Another mentor, George Baker, an undergraduate in Law at Cambridge, said: “It is a really fulfilling experience to assist a student from the very start of the process, considering subjects and universities, to the very end of that process, hopefully getting an offer. 

“It is a relatively small amount of your time to make a potentially large impact on someone’s chance to study at Oxbridge.

“When I found out that Rosie had an offer I shouted to everyone else in my house that my mentee had got in [...] It was exciting to know I might have helped to play a very small part in her success story.”

Rosie, who has an offer to study Law at Clare College, lives in Doncaster in South Yorkshire, where only 0.3% of university applicants successfully applied to Oxbridge in 2019. She likened to the opportunity to work with Zero Gravity as a “golden ticket.”


Mountain View

Trinity’s academic outreach scheme is an example to follow and to further

She added that “the biggest challenge I had to overcome was Imposter syndrome. I did not believe I would be able to get into Cambridge, let alone fit in with the other people. My mentor has helped me to realise that the stereotypes are not at all true and that it is a great place to live and learn.”

The achievement of the Zero Gravity programme follows other recent outreach success in Cambridge. 

Target Oxbridge announced last month (26/01) that it had supported 71 Black students in earning an Oxbridge offer for the 2021/22 academic year, with 37 of those offers for places at Cambridge. This statistic saw Target Oxbridge equal its record from the 2019/20 admissions cycle despite moving all of its services online due to the pandemic, by hosting a series of webinars including Q&A sessions with current Oxbridge alumni, lectures, seminars and information sessions from admissions and outreach teams.

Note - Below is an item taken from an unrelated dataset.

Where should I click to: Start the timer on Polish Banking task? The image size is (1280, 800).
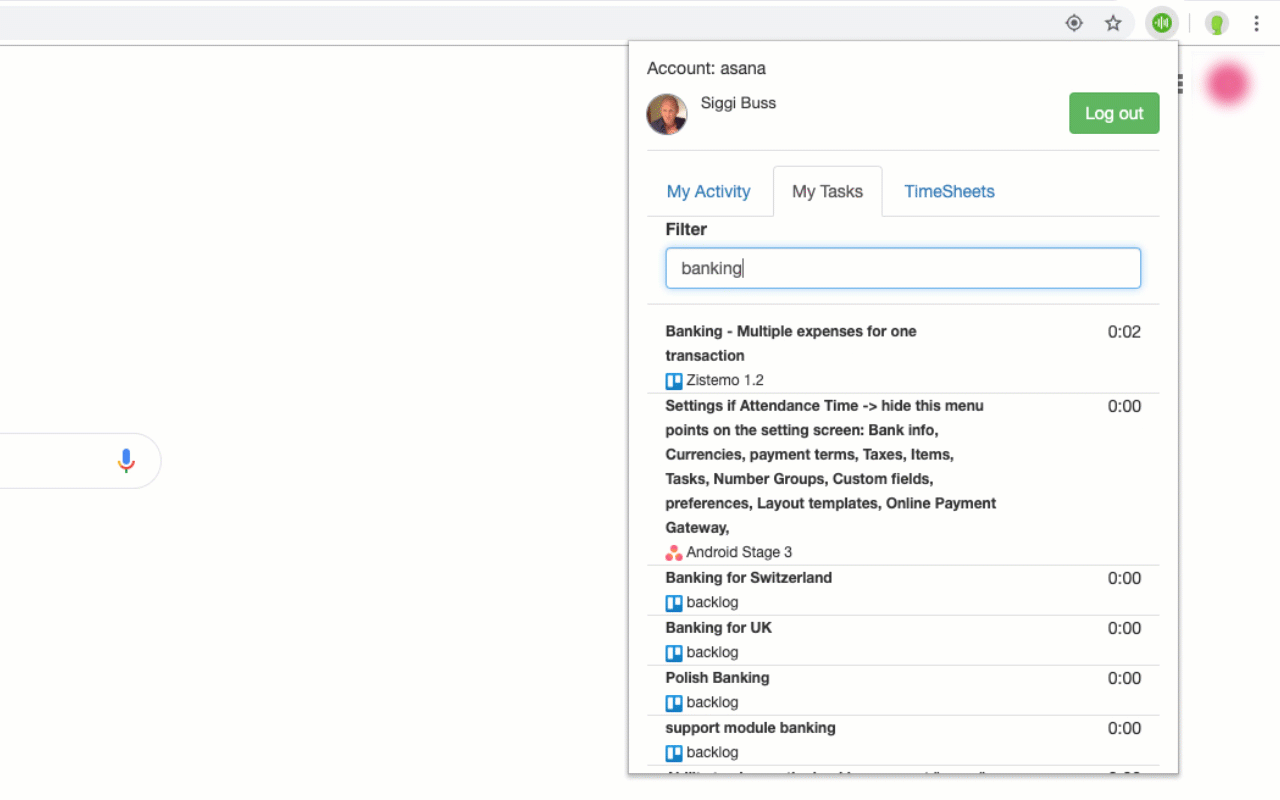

The initiative is now maximising its online presence by launching Target Oxbridge Digital, which aims to double the support currently offered by the program to Year 12 students applying in the 2021/22 admissions cycle, by helping an additional 160 students.

Meanwhile Trinity College also recently established a new outreach scheme which will provide online academic mentoring for Year 12 students whose studies have been adversely impacted by the pandemic from March until December 2021, and will support 20 students through their UCAS applications and interviews at Cambridge.The scheme will be run monthly on Zoom by outreach practitioners outside of school hours, prioritising students from state schools, who are eligible for free school meals, and who are in local authority care.